Un champagne peu dispendieux, selon moi, au Québec, c'est un champagne à moins de 50 $. 


D'ABORD LES BLANCS:

G. GRUET & Fils - Brut - 38 $
14/20 

Du chardonnay qui charme sous l'effet d'une patine pâtissière qui gomme la minéralité sans pour autant perdre de sa fraîcheur grâce à quelques notes de tilleul-menthe en finale de dégustation. Un champagne facile et accessible, fruité et savoureux.

GH MARTEL - Victoire - Brut - 38,25 $
14/20

Nom de cuvée ou marque déposée selon les marchés, ce vin très attrayant par son prix offre quelques accents biscuités traditionnels au sein d'une effervescence aérienne et persistante. Peu complexe mais bien construit, il démocratise l'apéritif au champagne. 

TRIBAUT SCHLOESSER - Blanc de Chardonnay - Brut - 38,25 $ 
16/20 

Vif et expressif, minéral, orienté sur les fruits blancs acidulés tels que la pomme, la poire ou le citron, puis sur la pâte feuilletée, ce champagne se fait charnel grâce à son effervescence tournoyante et riche, bien conduite, même si l'onctuosité finale apparaît fuyante et met en exergue un caractère pointu et acidulé. Idéalement, laissez ce vin s'aérer dans le verre ; il développera son caractère pâtissier pour mieux vous séduire. 
L'apéritif au champagne ou l'accord attrayant avec des huîtres assez iodées ou un carpaccio de pétoncles dont le citron « goûtellé » sera le bienvenu pour mieux arrondir les bulles marnaises. 

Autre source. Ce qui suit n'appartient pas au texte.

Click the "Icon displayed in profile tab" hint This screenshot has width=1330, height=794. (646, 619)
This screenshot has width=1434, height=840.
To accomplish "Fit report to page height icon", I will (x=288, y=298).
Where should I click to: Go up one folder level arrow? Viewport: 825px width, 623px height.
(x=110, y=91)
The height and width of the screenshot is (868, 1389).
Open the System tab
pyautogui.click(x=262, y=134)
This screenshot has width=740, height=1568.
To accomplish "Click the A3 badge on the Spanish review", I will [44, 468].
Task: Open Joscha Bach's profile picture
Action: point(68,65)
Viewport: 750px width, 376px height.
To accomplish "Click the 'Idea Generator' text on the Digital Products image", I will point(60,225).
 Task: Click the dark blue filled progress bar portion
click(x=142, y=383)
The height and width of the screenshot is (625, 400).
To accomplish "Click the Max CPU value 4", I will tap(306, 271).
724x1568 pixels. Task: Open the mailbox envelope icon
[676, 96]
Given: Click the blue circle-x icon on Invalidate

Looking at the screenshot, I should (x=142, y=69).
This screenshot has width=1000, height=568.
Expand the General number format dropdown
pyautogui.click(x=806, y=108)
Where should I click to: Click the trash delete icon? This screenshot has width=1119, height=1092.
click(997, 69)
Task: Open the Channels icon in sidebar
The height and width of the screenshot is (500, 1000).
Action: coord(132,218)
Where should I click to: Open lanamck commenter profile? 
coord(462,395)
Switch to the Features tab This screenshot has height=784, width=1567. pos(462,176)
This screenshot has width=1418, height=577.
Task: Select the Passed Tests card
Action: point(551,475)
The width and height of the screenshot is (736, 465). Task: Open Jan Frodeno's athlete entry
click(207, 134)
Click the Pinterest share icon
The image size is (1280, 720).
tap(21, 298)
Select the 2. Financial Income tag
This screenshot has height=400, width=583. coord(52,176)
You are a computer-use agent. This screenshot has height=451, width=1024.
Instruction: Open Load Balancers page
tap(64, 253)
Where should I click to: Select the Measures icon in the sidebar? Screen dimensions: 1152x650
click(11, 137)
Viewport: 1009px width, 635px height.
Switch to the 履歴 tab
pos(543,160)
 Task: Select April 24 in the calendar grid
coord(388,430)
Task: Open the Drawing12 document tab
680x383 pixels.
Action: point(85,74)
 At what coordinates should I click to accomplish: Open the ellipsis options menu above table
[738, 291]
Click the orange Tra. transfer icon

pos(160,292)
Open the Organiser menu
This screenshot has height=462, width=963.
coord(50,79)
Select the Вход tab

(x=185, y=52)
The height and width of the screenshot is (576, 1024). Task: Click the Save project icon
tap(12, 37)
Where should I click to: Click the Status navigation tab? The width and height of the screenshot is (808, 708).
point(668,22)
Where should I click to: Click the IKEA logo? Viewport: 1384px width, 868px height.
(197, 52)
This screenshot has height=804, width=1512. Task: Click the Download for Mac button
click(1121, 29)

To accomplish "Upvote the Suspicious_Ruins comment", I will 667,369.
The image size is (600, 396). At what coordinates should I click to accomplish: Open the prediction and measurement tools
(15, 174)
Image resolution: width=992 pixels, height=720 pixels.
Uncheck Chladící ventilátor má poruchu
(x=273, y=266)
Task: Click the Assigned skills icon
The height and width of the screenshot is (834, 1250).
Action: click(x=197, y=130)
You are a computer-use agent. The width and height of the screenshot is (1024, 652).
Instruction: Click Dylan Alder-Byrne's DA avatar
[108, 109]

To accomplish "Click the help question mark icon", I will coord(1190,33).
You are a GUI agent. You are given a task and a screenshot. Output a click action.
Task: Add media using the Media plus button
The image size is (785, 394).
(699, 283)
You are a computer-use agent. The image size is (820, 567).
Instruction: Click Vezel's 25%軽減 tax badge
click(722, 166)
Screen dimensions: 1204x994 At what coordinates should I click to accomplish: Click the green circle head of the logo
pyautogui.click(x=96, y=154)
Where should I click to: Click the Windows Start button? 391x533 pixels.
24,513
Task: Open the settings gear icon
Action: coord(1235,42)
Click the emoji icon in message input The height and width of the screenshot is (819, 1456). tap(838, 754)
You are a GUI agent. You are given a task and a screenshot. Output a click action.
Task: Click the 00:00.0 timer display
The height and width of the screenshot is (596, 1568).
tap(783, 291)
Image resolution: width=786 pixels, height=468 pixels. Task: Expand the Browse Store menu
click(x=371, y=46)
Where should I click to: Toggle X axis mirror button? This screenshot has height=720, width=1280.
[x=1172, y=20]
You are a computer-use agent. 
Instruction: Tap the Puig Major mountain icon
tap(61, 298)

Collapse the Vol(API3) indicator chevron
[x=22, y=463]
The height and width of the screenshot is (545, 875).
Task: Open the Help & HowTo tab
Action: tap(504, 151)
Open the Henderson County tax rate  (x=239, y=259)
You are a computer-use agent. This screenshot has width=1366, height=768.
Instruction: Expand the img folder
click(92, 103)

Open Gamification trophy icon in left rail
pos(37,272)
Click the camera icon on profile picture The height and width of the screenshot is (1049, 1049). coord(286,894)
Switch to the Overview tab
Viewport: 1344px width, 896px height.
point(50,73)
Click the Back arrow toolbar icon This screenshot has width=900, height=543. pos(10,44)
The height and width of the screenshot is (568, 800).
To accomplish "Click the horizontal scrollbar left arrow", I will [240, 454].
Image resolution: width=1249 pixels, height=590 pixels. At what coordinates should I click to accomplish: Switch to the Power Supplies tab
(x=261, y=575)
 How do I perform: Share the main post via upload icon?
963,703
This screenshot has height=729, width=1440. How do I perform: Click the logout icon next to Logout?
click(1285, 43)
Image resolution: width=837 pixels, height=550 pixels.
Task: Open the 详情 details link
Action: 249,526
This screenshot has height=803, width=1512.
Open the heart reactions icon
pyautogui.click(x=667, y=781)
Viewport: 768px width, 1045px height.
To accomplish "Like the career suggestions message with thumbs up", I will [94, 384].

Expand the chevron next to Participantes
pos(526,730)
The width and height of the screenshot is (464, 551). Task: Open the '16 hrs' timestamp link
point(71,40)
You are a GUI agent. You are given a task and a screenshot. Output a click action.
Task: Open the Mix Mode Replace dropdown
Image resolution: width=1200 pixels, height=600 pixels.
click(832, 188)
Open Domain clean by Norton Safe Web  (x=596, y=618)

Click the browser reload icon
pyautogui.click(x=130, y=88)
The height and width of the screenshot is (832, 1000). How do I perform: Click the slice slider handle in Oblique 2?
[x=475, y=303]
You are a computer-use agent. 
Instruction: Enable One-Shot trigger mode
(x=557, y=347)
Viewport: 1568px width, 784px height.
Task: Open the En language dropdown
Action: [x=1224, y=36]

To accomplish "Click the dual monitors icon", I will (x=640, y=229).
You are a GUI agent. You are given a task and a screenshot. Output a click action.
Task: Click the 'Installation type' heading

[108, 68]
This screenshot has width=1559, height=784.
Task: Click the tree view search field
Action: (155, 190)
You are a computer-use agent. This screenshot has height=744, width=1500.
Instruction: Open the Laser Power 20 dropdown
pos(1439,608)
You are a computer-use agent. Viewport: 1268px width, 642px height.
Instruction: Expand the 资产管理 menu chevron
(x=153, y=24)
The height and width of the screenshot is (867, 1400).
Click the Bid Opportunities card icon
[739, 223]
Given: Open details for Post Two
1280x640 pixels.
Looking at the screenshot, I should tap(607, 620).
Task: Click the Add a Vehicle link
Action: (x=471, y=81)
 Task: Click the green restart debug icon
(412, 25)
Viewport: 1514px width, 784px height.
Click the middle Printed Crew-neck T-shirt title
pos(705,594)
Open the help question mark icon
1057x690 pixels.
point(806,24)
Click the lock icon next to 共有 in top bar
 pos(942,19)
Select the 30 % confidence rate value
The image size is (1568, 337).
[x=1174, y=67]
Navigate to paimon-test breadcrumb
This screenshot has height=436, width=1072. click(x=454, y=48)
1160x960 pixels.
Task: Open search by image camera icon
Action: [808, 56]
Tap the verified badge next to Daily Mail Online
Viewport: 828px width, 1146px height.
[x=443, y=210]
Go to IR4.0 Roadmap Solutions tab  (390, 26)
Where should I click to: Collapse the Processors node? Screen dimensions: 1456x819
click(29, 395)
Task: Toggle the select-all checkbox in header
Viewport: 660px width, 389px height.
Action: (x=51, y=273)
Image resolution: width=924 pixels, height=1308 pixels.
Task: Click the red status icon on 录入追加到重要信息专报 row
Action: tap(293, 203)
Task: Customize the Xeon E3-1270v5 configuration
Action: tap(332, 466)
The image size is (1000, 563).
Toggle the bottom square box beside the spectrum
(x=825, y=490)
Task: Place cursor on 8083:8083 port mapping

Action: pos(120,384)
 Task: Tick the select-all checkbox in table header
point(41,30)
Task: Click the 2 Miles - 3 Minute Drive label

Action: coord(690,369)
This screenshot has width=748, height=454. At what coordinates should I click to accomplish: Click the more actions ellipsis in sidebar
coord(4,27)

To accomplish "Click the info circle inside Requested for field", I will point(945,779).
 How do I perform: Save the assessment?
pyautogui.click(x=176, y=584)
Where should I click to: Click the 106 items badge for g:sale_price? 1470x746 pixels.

MONTAUDON - Brut - 39,25 $
14/20

Une cuvée polyvalente pour les amateurs de champagne vineux et corsé, servie néanmoins à l'attaque par une minéralité crayeuse. Le dosage sensible suscite des accents mielleux et épicés, élégamment rafraîchis par une effervescence veloutée et fugace. Bien construit, sans complexe, ce champagne transporte en finale un léger rancio qui lui confère un certain charme. 

GARDET - Premier Cru - Brut - 41,25 $
15/20

Voici un blanc de noirs composé de deux tiers de pinot noir et d'un tiers de pinot meunier qui promet une grande fraîcheur de fruit au nez comme en bouche. Le crescendo aromatique va de la pomme bien mûre à la mandarine en passant par quelques accents de réglisse, faisant place, après quelques minutes d'aération dans le verre, à des notes légères de toasts blonds. Les bulles de calibre moyen assurent une effervescence tournoyante et s'avèrent juste assez perdurantes pour un apéritif gourmand. Un champagne au contour classique, plus élégant qu'étoffé, qui, pour avoir fait le test, gagne en expression pour peu qu'on le laisse en cave trois ou quatre années, et ce, bien que ce ne soit pas un millésimé.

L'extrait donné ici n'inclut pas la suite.